Mata cokelatnya memindai sosok Jaemin yang punya gelagat aneh—pemuda itu tidak seceria biasanya. Itu membuat Minjeong semakin resah. “Kau baik-baik saja?”
“Apa maksudmu? Tentu saja aku baik-baik saja. Aku makan makanan enak setiap hari, tidur di kasur yang nyaman, dan bertemu anak baik seperti Junghyuk yang sangat perhatian dan enak diajak bermain.” Jaemin memberikan jawaban sambil memasang ekspresi riang yang dibuat-buat. Ada satu hal yang sangat kentara ketika Jaemin berbohong: dia tidak akan menatap lawan bicaranya.
“Jaemin, apa yang membuatmu resah?” tanya Minjeong, nada suaranya tidak berubah.
“Apa kau mengkhawatirkanku? Yang Mulia Jung Minjeong mengkhawatirkanku!” ujar Jaemin sambil menutup mulut. Ia memasang ekspresi terkejut—tak percaya jika Minjeong bisa memperhatikannya seperti ini.
“Aku bertemu Ryujin kemarin sore,” kata Minjeong, “dia sedang bersama temannya.”
Dari balik gelas kopi yang tinggi, Minjeong memindai pergerakkan Jaemin melalui sudut matanya. Ia pandai menyetir obrolan—lebih tepatnya interogasi—sehingga membuat Jaemin mengaku seharusnya bukan hal yang sulit. Minjeong bisa membuat teroris dan pembunuh berantai mengakui kejahatan mereka; sehingga jika gagal membuat Jaemin mencurahkan isi hatinya, ia sendiri akan mempertanyakan kredibilitasnya sebagai seorang detektif berbakat.
“Mungkin karena kalian tidak bertemu untuk waktu yang lama, tapi Ryujin terus menanyakan kabarmu. Jadi kubilang saja kalau akhir pekan ini aku akan mengajakmu keluar,” tuturnya mulus. Minjeong menyukai reaksi yang Jaemin berikan; terutama saat ia mengatakan kalau teman Ryujin terlihat sangat seksi dan tinggi.

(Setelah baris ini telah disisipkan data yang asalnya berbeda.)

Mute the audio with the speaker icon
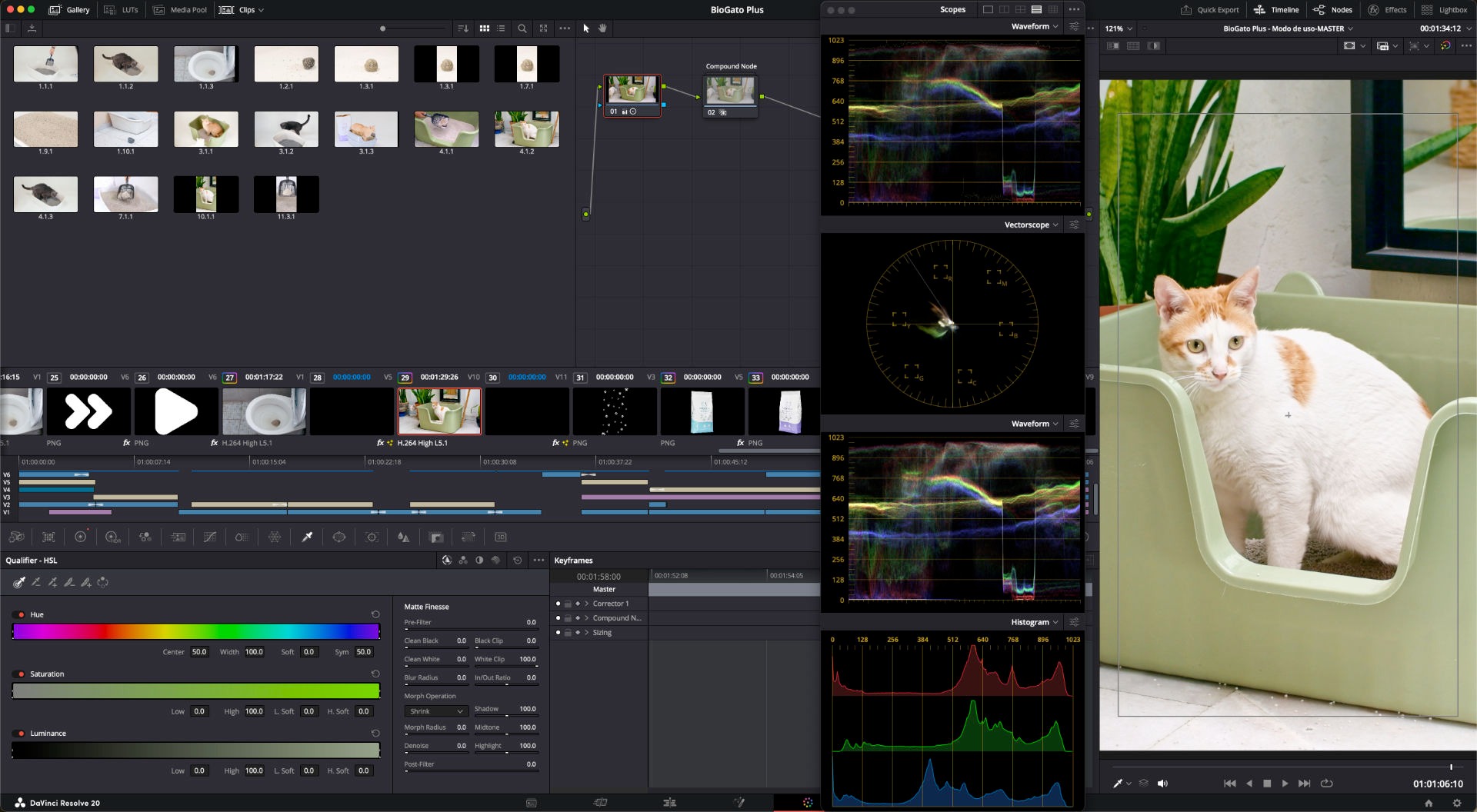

“Tinggi dan seksi apanya, Lee Haechan itu cuma pria pendek dan tidak atletis sama sekali,” pada akhirnya Jaemin menimpali. Tangannya sontak menutup mulut—kemudian matanya membulat dan langsung menyipit saat melihat adiknya tersenyum mencibir.
KAMU SEDANG MEMBACA
Winter Spring ✔
Fanfiction[COMPLETED] He was the coldest winter who met his warmest spring. She was the most bitter spring who met her sweetest winter. The world knows that spring will never come beautifully without winter. Because winter and spring bond to each other, are...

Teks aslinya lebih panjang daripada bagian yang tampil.